Barth Getto’s experience as an ultra-marathoner might help as he races to finish a family retreat on a wooded Ligonier Township hillside by an Oct. 28 deadline.
“My daughter (Emily) is getting married here that day, and my wife will kill me if it isn’t ready,” Getto says.
Though the exterior is mostly complete, the interior is still pretty rough. The poplar flooring is stacked in piles all around the first floor, and the plywood subfloor isn’t even finished. The walls are bare studs.
Getto admits it’s a big undertaking but, he says, “We’re good as long as the floor gets finished.”
They’ll have a big catering tent outside and, as for the rest, well, rustic weddings are in vogue this season anyway.
It’s likely that guests will forgive the venue’s half-finished state when they hear the story behind it.
Old becomes new
What Getto is doing with other family members is rebuilding the old Mathews flour mill that sat for generations along Route 31 in Jones Mills.
He employed a crew of Amish builders to dismantle the structure and move all the numbered pieces to the 92-acre property along Two Mile Run Road that he owns with his brother, Bob Getto of Cincinnati, that includes 800 yards of Loyalhanna Creek frontage.
The interior replicates the old mill, while the exterior has been updated with state-of-the-art materials.
Any wood that was too deteriorated to use in reconstruction was replaced with lumber from the property.
Getto says he doesn’t know the whole history of the Mathews Mill, but that it dates back “at least to the 1800s. I know it was in the Mathews family for 138 years.”
He says he was shown a quilt that had a depiction of the mill with the date 1798, when Jones Mills was founded, but doesn’t know if it showed the same structure that he bought, or an earlier one.
Inside the guest house, 42-foot hand-hewn oak beams run the length of the first story ceiling.
“Imagine the tree that came from,” Getto says as he points at one. Planks from the original mill floor are being used for the ceiling.
Poplar harvested from the property was milled for the flooring, while red oak was used for some of the interior studs.
“We saved at least $10,000 by supplying our own wood,” Getto says.
Grain chutes from the mill also will be repurposed as conduit for the electrical wiring.
The structure is topped with a red metal standing-seam roof and is covered with a Dutch lap hemlock siding that Getto says gives it an authentic period appearance.
When finished, the first floor will contain a master suite, kitchen and dining and living areas. An addition will hold a TV room. The second floor will have three bedrooms and two bathrooms, while the third-floor loft will be carpeted for additional sleeping or play space.
With the full basement, the structure has about 5,700 square feet of liveable space, Getto says.
The original grindstone, surviving portions of the waterwheel and gear came along with other materials from the mill and will be displayed in some manner once the house is finished.
Family ties
Getto learned about the mill during a chance conversation in a hardware store with Bob Rankin, a Latrobe resident who reclaims wood from old structures.

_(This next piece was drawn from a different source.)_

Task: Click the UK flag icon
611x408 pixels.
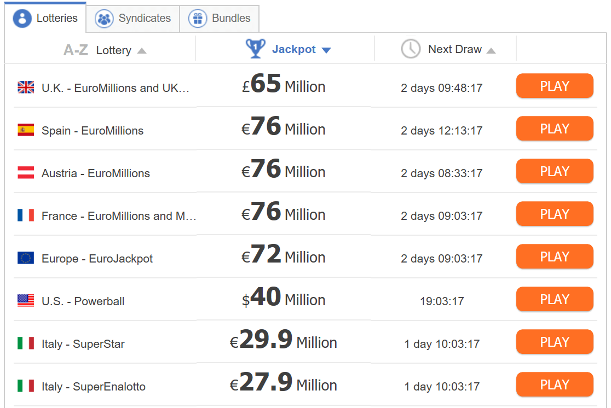Action: [26, 88]
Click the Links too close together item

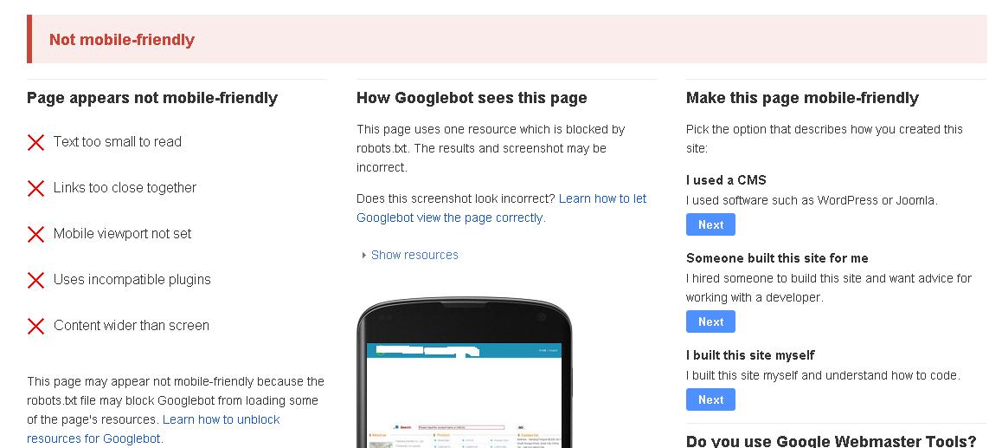(x=125, y=188)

The mill had sat vacant and deteriorating for years, Rankin told him.
“He said, ‘I’ve been trying to find a home for it for a long time,’ ” Getto says.

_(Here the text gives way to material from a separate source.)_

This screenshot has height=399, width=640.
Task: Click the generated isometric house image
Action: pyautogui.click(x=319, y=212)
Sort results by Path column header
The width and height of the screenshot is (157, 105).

That clicked with Getto, a Jeannette native for whom family and history are both important.
The family first came to Ligonier Township in 1935, when Getto’s great-uncle, Tony Getto, bought five acres of land and built a cabin on it. In 1950, his grandfather Dominic Getto bought an adjoining acre and built his own cabin.
“We’d come here to fish,” Getto says. “My granddad paid $300 for that acre, and that was a lot of money for them back in the day.”

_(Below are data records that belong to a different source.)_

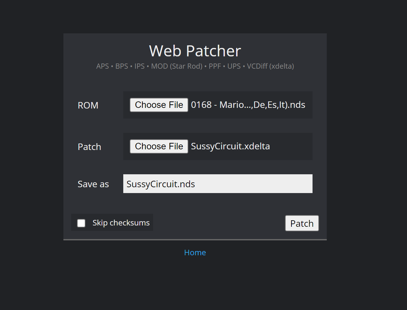Click Choose File button for Patch
This screenshot has height=310, width=407.
point(159,146)
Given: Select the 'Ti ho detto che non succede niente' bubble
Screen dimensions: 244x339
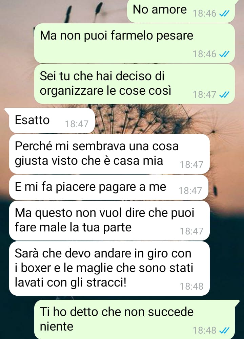Looking at the screenshot, I should tap(135, 319).
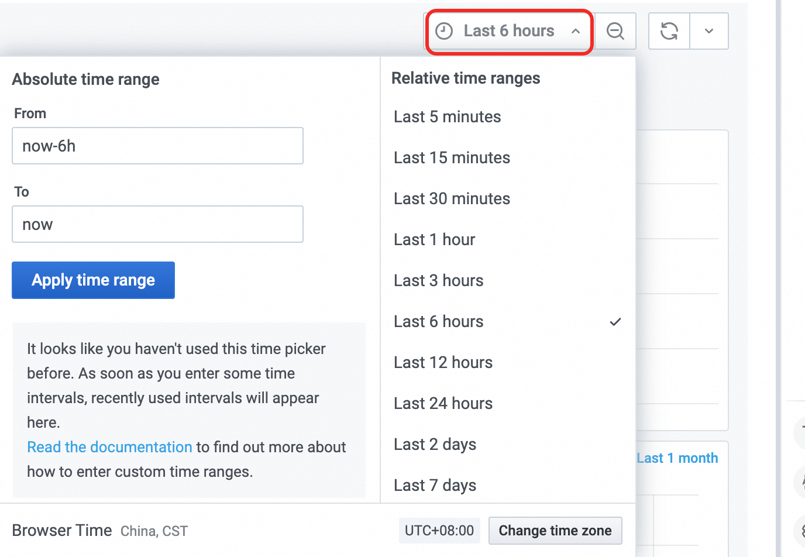Click the Last 1 month link
Viewport: 805px width, 557px height.
(677, 458)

Getto’s parents added onto and updated Dominic’s cabin during the 1980s.
He and Bob purchased 84 acres of an adjoining farm in 2013, and since have added an additional seven acres.
“My brother and I have it all in (a limited liability company) called Monte Getto LLC,” Getto says, which means ‘Getto mountain’ in Italian. “Paying homage to our ethnic background,” he says.
The foundation for the guest house was poured in March 2016, incorporating stone from the mill. A dilapidated house on the site had to be torn down beforehand.
Getto, 55, says he hopes that one day the guest house will be filled with the noise and commotion that any future grandchildren will create.
Meeting the challenge
Getto and his wife, Angie, had been living in Bedford, N.H., for 15 years before they returned to the area in August 2016. They are living on one house on the family property while son Alan, an alternative folk-rock musician, stays in another between gigs that take him to various places around the country.
Getto is a vice president with Promoboxx, a Boston-based digital brand-to-retailer commerce platform. He spends one week a month in Boston and otherwise works remotely, putting his free time into finishing the guest house.
“My mom, Mercedes Getto, has been helping out a ton, too,” he says, along with Bob Patton, a general contractor from Ligonier Township.
“Don’t ask him about doing any jobs,” Getto jokes. “He’s booked up until after Oct. 28.”
There’s a lot to do before then, but Getto, who hunts and takes fishing trips to Alaska in addition to competing in ultramarathons, isn’t one to shy away from a challenge.
“I’ve got confidence in myself,” he says.